- Classification: Division I
- Season: 2003–04
- Teams: 8
- Site: Staples Center Los Angeles, California
- Champions: Stanford (1st title)
- Winning coach: Mike Montgomery (1st title)
- MVP: Josh Childress (Stanford)
- Attendance: 60,126

= 2004 Pacific-10 Conference men's basketball tournament =

The 2004 Pacific Life Pacific-10 Conference men's basketball tournament was played between March 11 and March 13, 2004, at Staples Center in Los Angeles, California. The Washington Huskies made their second trip to the final game (and their first since 1987) to play Stanford who was making their third finals appearance. The champion of the tournament was Stanford (who was also the Pac-10 regular season champion), which received the Pac-10's automatic bid to the NCAA tournament.

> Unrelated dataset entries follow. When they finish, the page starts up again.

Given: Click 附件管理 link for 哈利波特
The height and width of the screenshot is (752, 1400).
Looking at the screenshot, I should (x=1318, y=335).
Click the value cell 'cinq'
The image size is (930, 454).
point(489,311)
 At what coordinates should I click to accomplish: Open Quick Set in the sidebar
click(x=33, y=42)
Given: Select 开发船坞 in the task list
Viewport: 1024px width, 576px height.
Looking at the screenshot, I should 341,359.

The Most Outstanding Player was Josh Childress of Stanford. The total attendance of 60,126 was the lowest since the tournament had been hosted at the Staples Center from 2002.

==Seeds==

The top eight Pacific-10 schools play in the tournament. Teams are seeded by conference record, with a tiebreaker system used to seed teams with identical conference records.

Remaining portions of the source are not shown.